Here’s an interesting thought experiment: What if the story was simply about a human raised by elves – if it left out the part about going to New York. Imagine what that movie might be. Can you imagine a good version? Did you have to add a different second idea?

Let’s consider what underlying concepts Elf’s logline suggests. First, it’s a fish-out-of-water-story times two. We have a human who is out of place in the elf world, and then an elf who is out of place in the human world.

Second, it’s about family. Buddy (the human/elf in question) is looking for his father. This dovetails nicely with the fish-out-of-water idea. Buddy doesn’t feel like he belongs at the North Pole, so he’s seeking out his human family. And, given our fish-out-of-water angle, he shouldn’t fit in well there, either.

Third, this is a Christmas story, so it ought to take advantage of the mythology of Christmas.

Now may be a good time to bring up genre, tone and rating.

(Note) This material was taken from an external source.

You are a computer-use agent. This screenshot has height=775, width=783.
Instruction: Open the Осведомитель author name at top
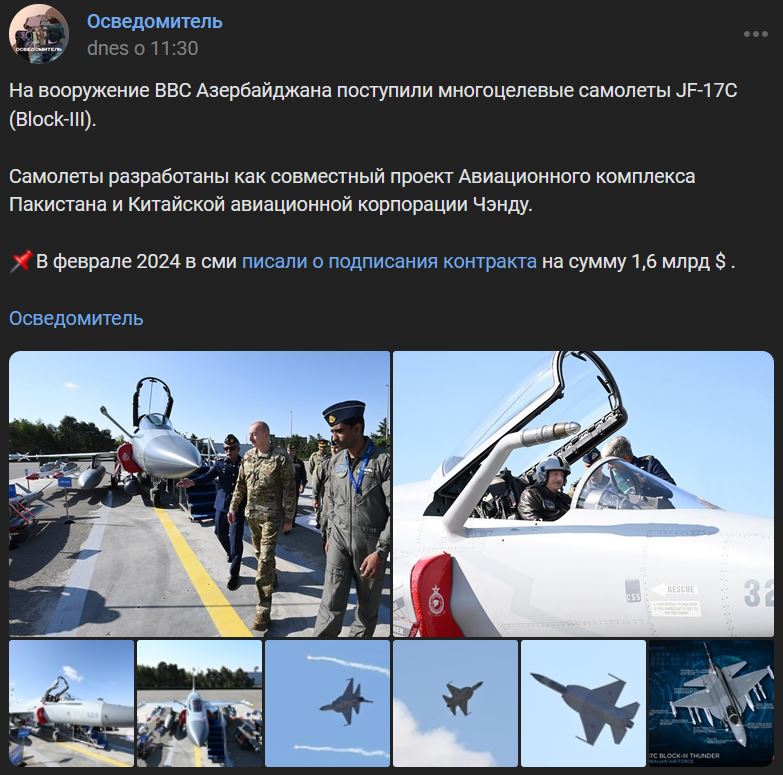click(x=155, y=21)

There are several ways one could take this concept. It could have been done as a raunchy, R-rated, anti-Christmas comedy (like Bad Santa). Or it could have been done as a G-rated, sentimental children’s adventure (like the Rudolph TV special). It might have even worked as a straight-up romantic comedy, but that would be fighting the concept. The filmmakers of Elf chose to do a PG-13 all-audience broad comedy.

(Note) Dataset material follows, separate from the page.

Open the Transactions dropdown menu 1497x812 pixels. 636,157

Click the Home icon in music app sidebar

So that decision influenced how they addressed the underlying conceptual elements. The fish-out-of-water element obviously has great potential for humor, and based on the tone/genre/rating choice, that humor ought to be broad, goofy and largely inoffensive. In terms of the family element, the tone would suggest a happy ending where Buddy finds a family. And in terms of the Christmas element, we would expect a positive angle celebrating Christmas as a time of love, joy, optimism and hope.

And sure enough the movie delivers exactly those things, achieving a tonal and thematic consistency. Now the structure should start to grow organically out of these conceptual decisions. I’ll look at how that happens in my next post.

Note that these conceptual decisions are the ones I encouraged writers to make in my post titled, “What Kind of Movie Is It?